# Lorazepam (Ativan) Doseing



## fadetoblack72 (Apr 8, 2009)

For the people who are on it or have been one it, could you please tell me what the dose is and how long you have used it. I've been told it wears off after awhile. I'm taking about 1-2 mg a day for the past couple of years and it's still working ok. Also does anyone know of any health risks with taking it over time?

Thanks a lot 
Jason


----------



## n1kkuh (Jul 11, 2008)

depends how big you are I think, or just on ur brain chemistry, who knows. Try .5mg 3 times if it hits you giving you a sedated feeling, you should be at the right dose. If your not getting anything off of .5mg your first few days move up to .75 try few days and you should hit ur sweet spot. I told my doc I take it 3-4 times a week and he was totally okay with it, as long as you prove to him your "reponsible" enough to handle benzos. Unless your an older folk, people tend to trust u guys more, you guys shouldn't worry about doc being on you *** too much.


----------



## fadetoblack72 (Apr 8, 2009)

Thanks for the reply n1kkuh. I was really more concerned with how much was too much health wise than anyone being on my A**. I usually take 2 pills in the morning and that seems to get me going through the day but when I have a social thing like dinner with my family or something I was wondering if taking 2 more was bad. Just trying to get an idea of what everyone else took. Sometimes I take 3 at a time when it's really bad and that seems to "break the cycle" as my therapist put it. I weigh about 150 lbs. I also take them everyday, not just 3-4 times a week. The only thing I was told was don't drink and they will lose their effectiveness after awhile of use and the dose would have to be increased.


----------



## Omnium11 (Feb 11, 2009)

I take two .5 pills and it does the trick. If I were going to something very stressful I would take 3.


----------



## arth77 (Jun 4, 2009)

you should carry an extra few tablets with you when out and disolve under tongue for unexpected anxiety and panicks


----------



## fadetoblack72 (Apr 8, 2009)

Thanks  It sounds like I am at the regular dose.
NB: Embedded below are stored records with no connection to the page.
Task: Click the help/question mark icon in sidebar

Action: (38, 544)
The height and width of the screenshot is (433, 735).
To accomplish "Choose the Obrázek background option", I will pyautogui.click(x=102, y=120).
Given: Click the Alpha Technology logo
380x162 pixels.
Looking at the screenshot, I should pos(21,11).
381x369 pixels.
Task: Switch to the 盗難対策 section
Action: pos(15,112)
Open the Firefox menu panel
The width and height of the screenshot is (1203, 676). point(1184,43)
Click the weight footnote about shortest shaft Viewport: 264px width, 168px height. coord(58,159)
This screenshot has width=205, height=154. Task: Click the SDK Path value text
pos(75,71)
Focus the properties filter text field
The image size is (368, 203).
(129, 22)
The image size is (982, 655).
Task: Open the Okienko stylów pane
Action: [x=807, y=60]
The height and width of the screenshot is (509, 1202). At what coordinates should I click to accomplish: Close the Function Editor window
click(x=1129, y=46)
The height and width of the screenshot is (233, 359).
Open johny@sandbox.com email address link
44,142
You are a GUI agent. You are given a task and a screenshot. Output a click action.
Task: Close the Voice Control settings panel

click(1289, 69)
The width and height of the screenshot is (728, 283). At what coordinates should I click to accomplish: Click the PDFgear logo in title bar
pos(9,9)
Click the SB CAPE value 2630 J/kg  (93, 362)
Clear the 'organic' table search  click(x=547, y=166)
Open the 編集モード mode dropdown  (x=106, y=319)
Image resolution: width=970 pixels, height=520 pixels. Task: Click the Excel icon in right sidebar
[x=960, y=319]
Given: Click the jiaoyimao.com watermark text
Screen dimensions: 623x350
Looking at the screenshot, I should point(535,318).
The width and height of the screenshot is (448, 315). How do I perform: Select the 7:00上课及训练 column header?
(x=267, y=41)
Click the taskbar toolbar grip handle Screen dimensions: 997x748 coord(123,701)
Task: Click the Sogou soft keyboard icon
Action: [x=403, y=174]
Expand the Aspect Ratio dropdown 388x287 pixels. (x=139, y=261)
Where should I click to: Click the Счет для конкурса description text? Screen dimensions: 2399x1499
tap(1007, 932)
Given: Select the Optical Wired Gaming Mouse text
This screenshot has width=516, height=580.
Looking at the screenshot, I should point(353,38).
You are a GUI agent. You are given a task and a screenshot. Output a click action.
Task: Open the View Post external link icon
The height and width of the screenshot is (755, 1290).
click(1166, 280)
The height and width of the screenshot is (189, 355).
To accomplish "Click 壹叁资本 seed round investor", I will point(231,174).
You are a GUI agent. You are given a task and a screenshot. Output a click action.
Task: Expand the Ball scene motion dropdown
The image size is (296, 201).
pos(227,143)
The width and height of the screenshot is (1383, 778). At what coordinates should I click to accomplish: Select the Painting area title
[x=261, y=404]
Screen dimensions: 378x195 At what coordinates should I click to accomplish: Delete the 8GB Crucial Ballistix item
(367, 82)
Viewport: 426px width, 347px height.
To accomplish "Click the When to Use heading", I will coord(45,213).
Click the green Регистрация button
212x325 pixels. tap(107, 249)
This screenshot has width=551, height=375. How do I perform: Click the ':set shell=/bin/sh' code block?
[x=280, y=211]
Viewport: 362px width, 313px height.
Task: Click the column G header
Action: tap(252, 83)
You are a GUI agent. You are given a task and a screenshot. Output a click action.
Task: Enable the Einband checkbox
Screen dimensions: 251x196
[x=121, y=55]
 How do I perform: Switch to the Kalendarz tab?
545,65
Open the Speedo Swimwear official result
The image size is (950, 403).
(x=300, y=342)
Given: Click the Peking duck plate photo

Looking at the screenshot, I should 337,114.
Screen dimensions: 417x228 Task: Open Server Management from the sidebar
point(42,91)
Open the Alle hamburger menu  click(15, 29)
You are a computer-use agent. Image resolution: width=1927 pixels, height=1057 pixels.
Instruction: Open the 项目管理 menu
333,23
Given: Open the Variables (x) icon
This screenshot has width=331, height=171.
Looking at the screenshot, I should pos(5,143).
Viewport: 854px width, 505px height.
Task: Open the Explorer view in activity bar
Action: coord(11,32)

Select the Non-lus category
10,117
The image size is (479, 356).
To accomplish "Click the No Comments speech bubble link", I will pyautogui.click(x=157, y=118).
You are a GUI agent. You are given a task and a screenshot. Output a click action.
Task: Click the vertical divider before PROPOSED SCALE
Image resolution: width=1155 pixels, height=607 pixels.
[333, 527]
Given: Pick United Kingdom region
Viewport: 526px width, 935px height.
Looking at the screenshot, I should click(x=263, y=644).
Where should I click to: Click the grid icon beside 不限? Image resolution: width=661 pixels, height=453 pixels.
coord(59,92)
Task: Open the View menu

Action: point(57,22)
For the people who take these pills are they also on something else? I was on lexapro but before I could get off the starter dose it killed my sex drive so I stopped. I've tried other meds but don't have the money or insurance for them now. Welbutrin, prozac, one other I can't remember right now.


----------



## fadetoblack72 (Apr 8, 2009)

One more thing, the drug sheet says it's supposed to only be used for 2-4 months. I've been on it over a year. Has anyone been told differently?


----------



## bowlingpins (Oct 18, 2008)

Since it is working ok even after taking it for years, you don't have problems with tolerance (tolerance is when you need to keep on increasing dose for same effect). Many people get tolerant and this is one of the reasons why benzos are used short term. They simply don't work long term for some! But you are fine in this regard.
As for other problems w/ long term benzo. use, if you were to have any, you would already have had them by now.


----------



## DMBfan (Aug 29, 2008)

They all say not to take benzos long term, it's a CYA thing. The 20 year studies on benzos show them to be safe and effective. Short term memory loss can be a problem for some but that tends to go away when you stop. By far the biggest "risk" of taking a benzo for more than a few weeks is possible difficulty tapering off the medication. You should NEVER stop cold turkey or allow yourself to run out.


----------



## UltraShy (Nov 8, 2003)

fadetoblack72 said:


> One more thing, the drug sheet says it's supposed to only be used for 2-4 months. I've been on it over a year. Has anyone been told differently?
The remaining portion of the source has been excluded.